**ACTIVITY**. Exact wording is required for every entry; transcribe all of them and leave the images out.

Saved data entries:
:::

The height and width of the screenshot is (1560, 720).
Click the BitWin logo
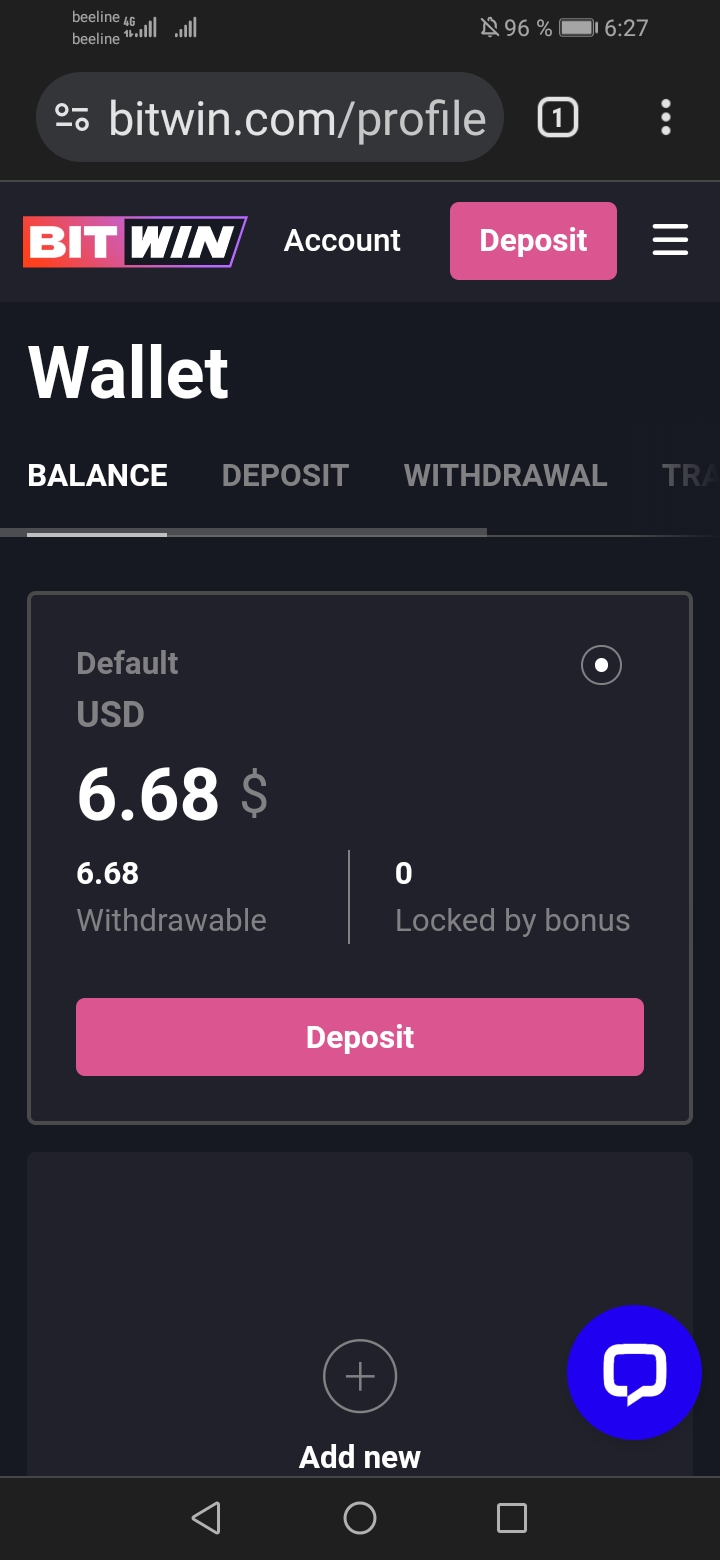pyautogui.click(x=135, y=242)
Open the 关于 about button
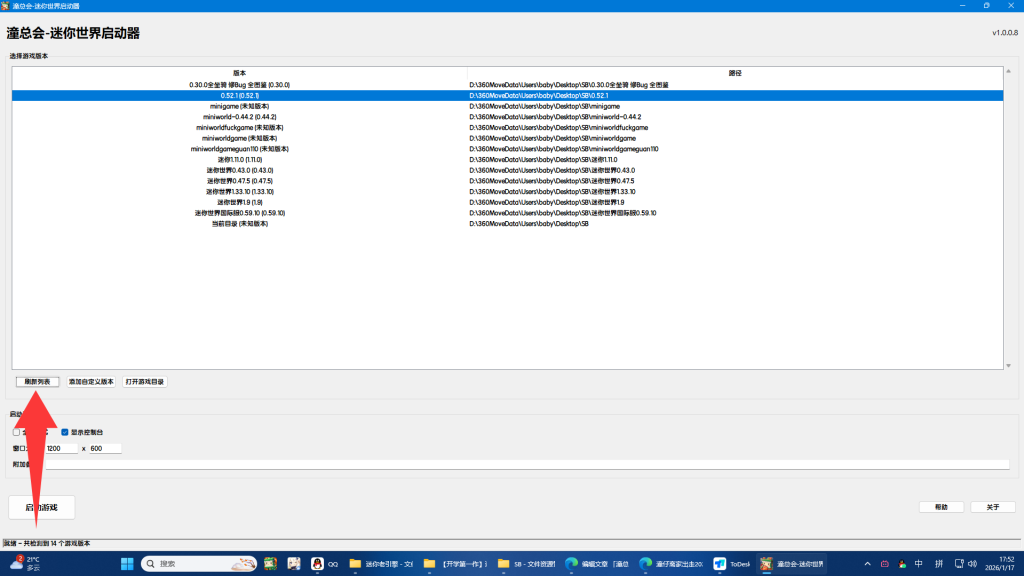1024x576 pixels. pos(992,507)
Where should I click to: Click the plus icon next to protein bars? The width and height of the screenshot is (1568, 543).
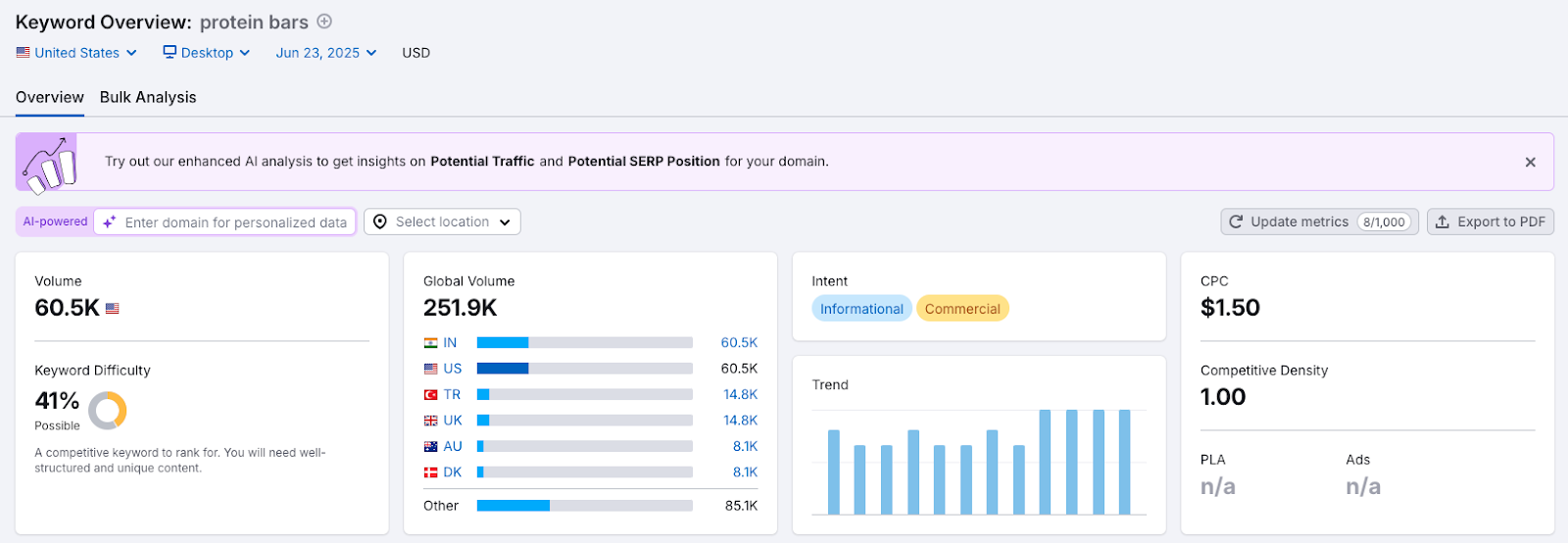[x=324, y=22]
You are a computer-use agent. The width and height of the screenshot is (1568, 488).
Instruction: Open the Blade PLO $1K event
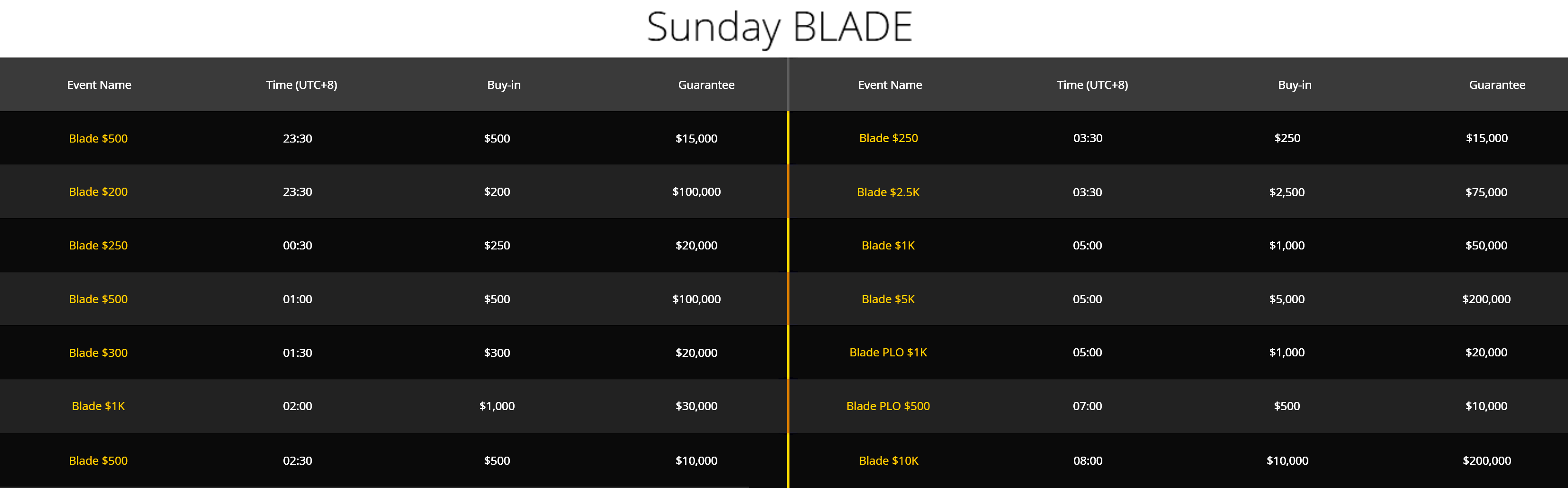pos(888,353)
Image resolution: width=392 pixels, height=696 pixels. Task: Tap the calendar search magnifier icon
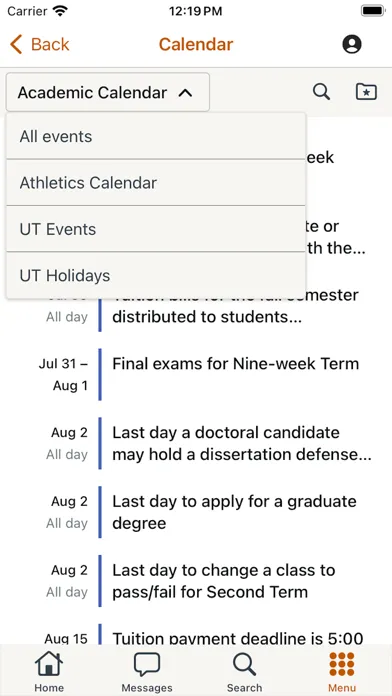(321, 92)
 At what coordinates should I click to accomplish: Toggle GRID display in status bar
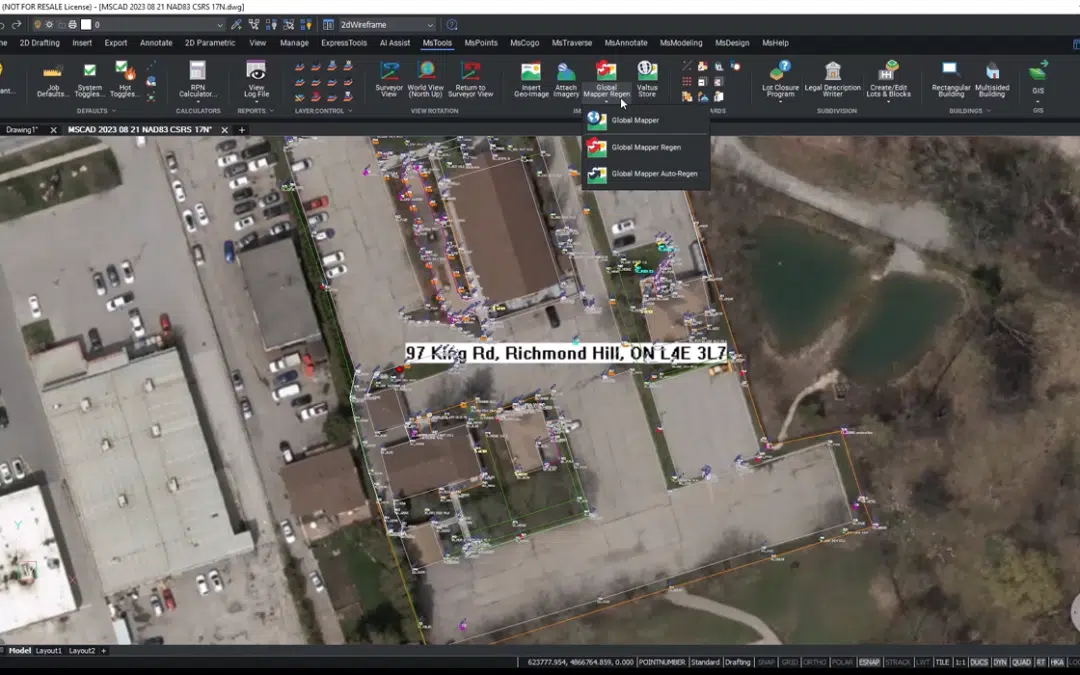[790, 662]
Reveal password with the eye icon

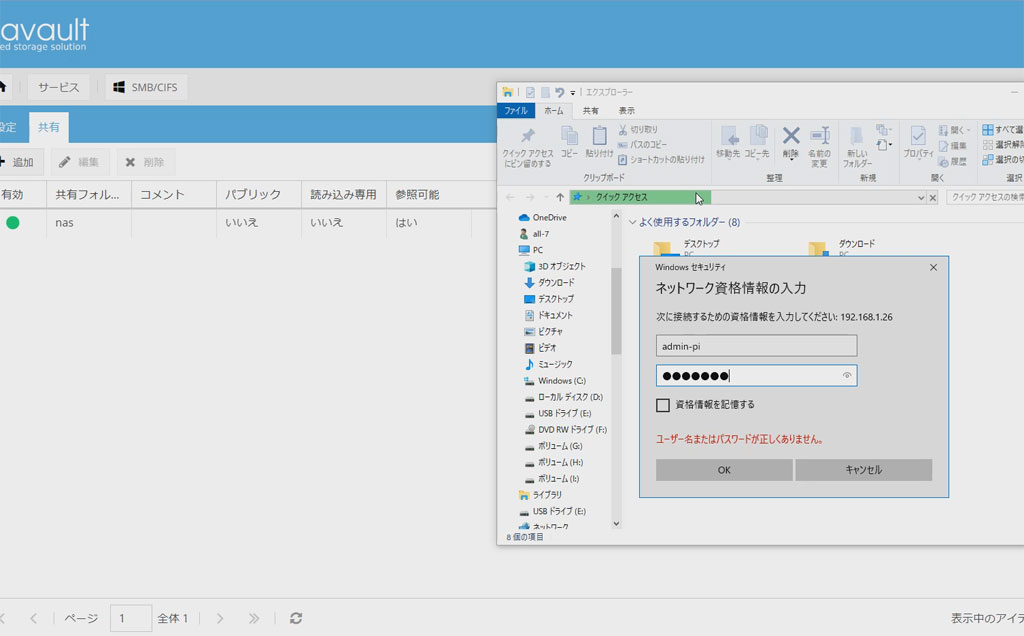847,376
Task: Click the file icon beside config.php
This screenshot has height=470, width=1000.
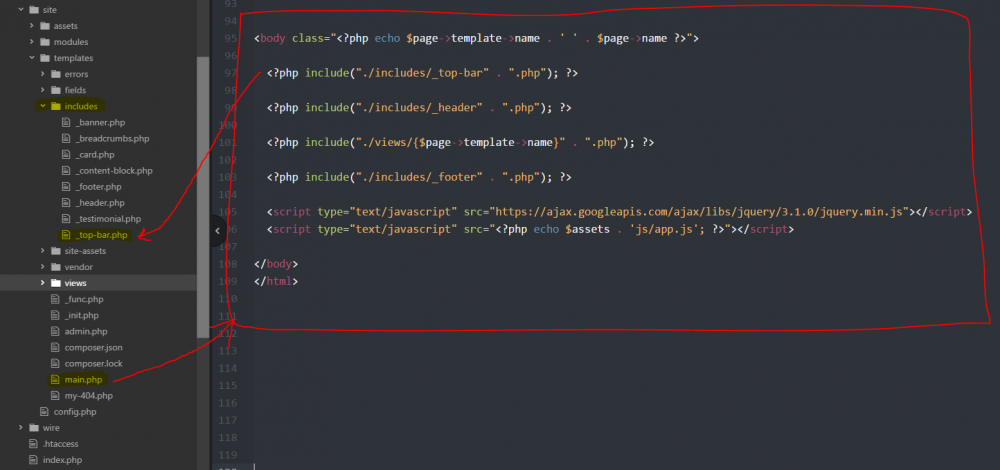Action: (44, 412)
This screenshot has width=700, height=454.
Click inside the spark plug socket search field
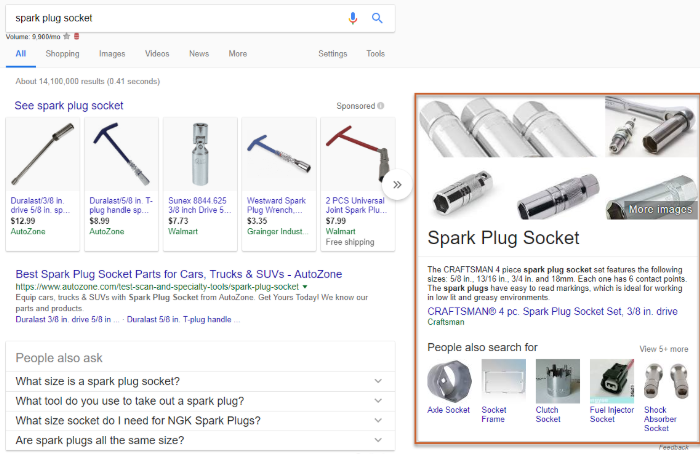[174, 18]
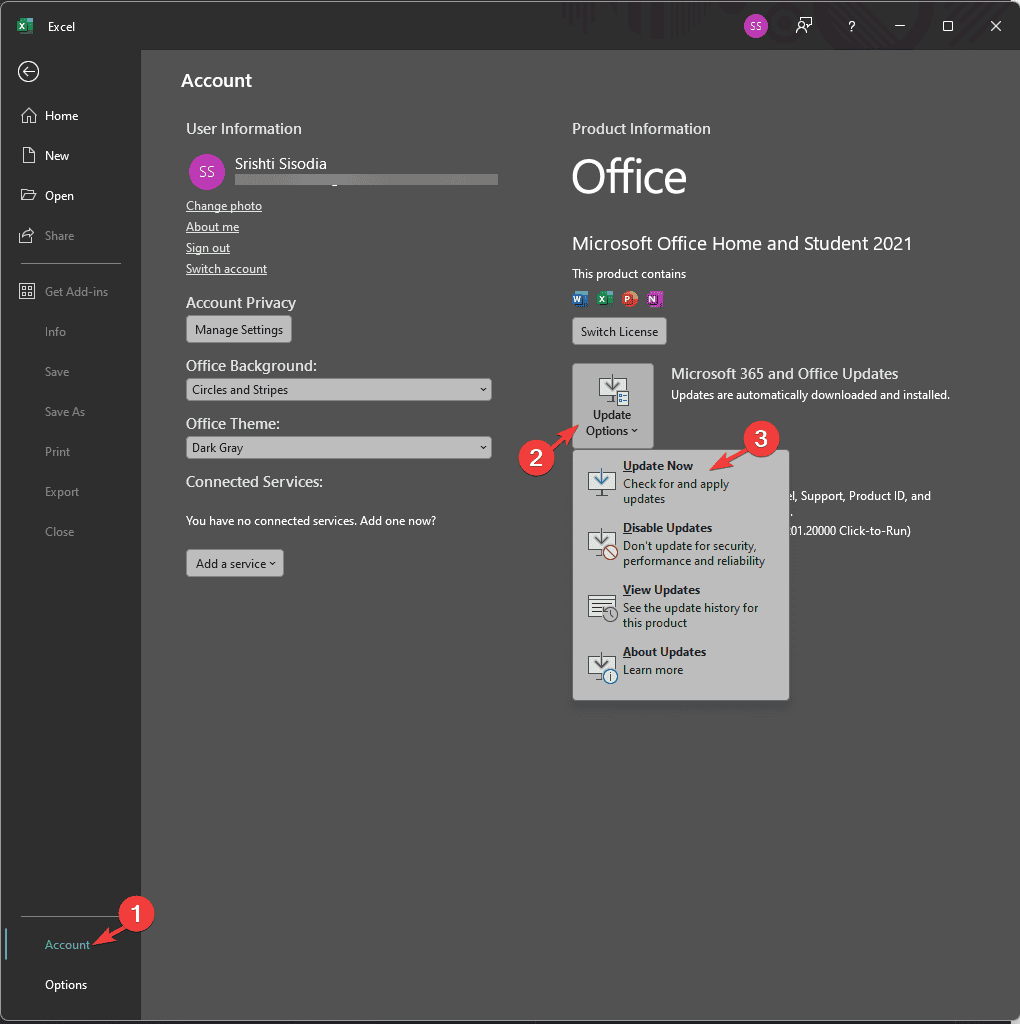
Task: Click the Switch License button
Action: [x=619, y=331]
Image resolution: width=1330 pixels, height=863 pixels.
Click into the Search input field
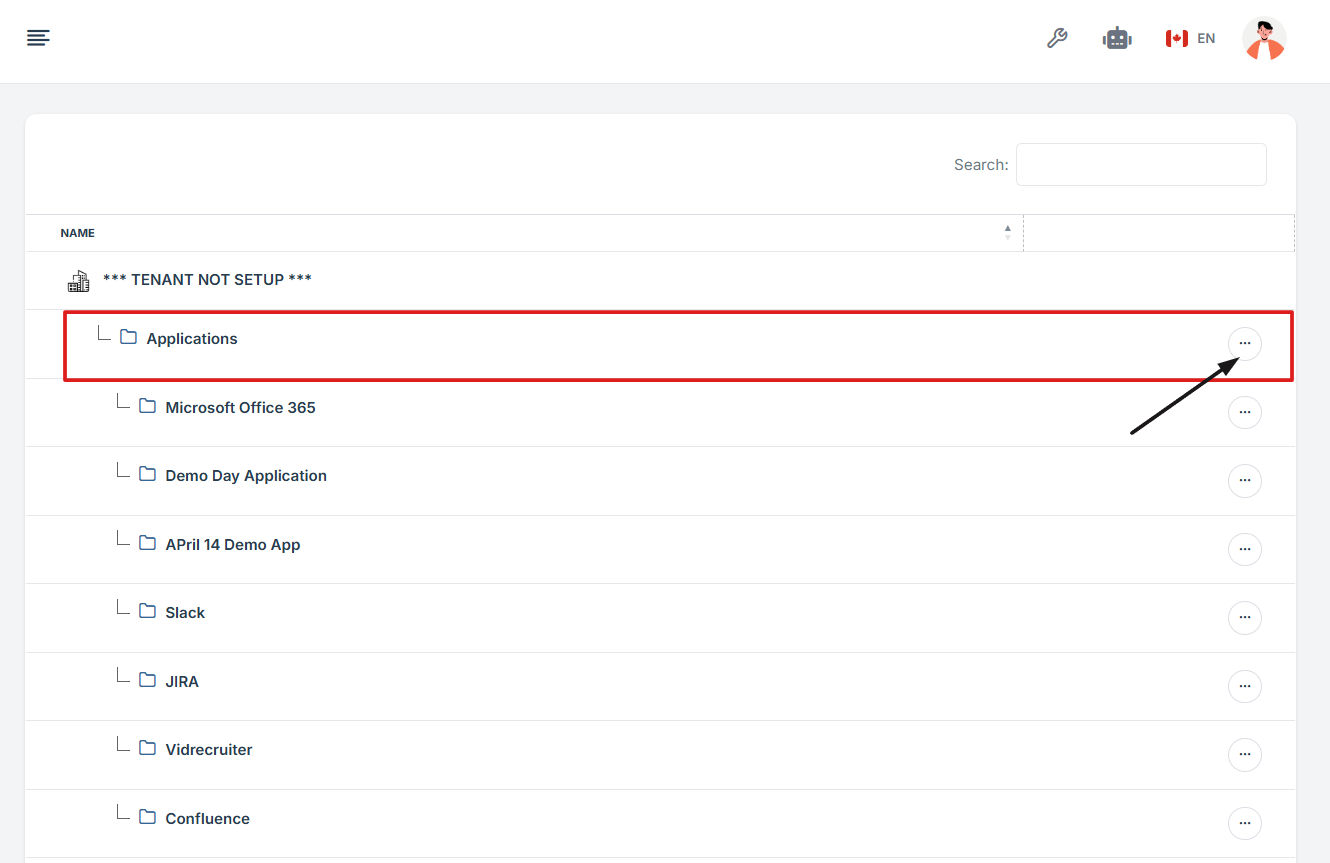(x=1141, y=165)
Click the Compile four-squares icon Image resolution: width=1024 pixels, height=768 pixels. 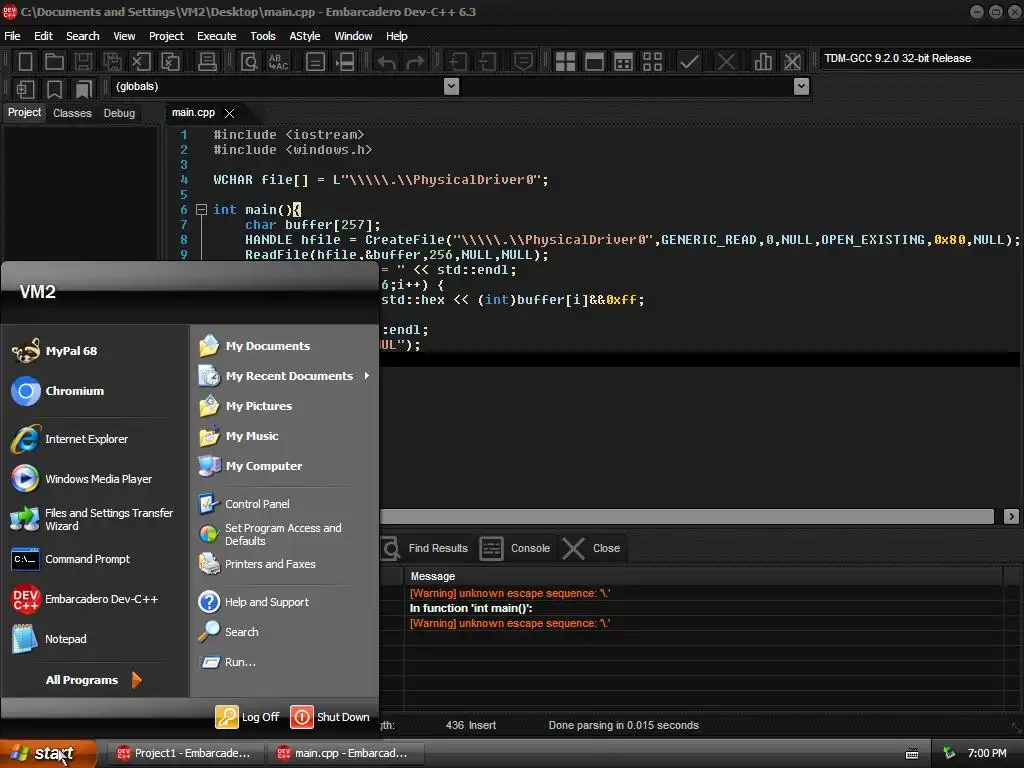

:::

**YOUR SOLUTION**.
The height and width of the screenshot is (1560, 720).
Click the BitWin logo
pyautogui.click(x=135, y=242)
Open the 关于 about button
1024x576 pixels. pos(992,507)
Where should I click to: Click the plus icon next to protein bars? The width and height of the screenshot is (1568, 543).
[x=324, y=22]
You are a computer-use agent. The width and height of the screenshot is (1568, 488).
Instruction: Open the Blade PLO $1K event
pos(888,353)
Image resolution: width=392 pixels, height=696 pixels. Task: Tap the calendar search magnifier icon
(321, 92)
 At what coordinates should I click to accomplish: Toggle GRID display in status bar
[790, 662]
Reveal password with the eye icon

847,376
Task: Click the file icon beside config.php
This screenshot has height=470, width=1000.
Action: (44, 412)
This screenshot has width=700, height=454.
Click inside the spark plug socket search field
[174, 18]
Task: Click the Switch License button
Action: [x=619, y=331]
Image resolution: width=1330 pixels, height=863 pixels.
Click into the Search input field
(x=1141, y=165)
Click the Compile four-squares icon Image resolution: width=1024 pixels, height=768 pixels. 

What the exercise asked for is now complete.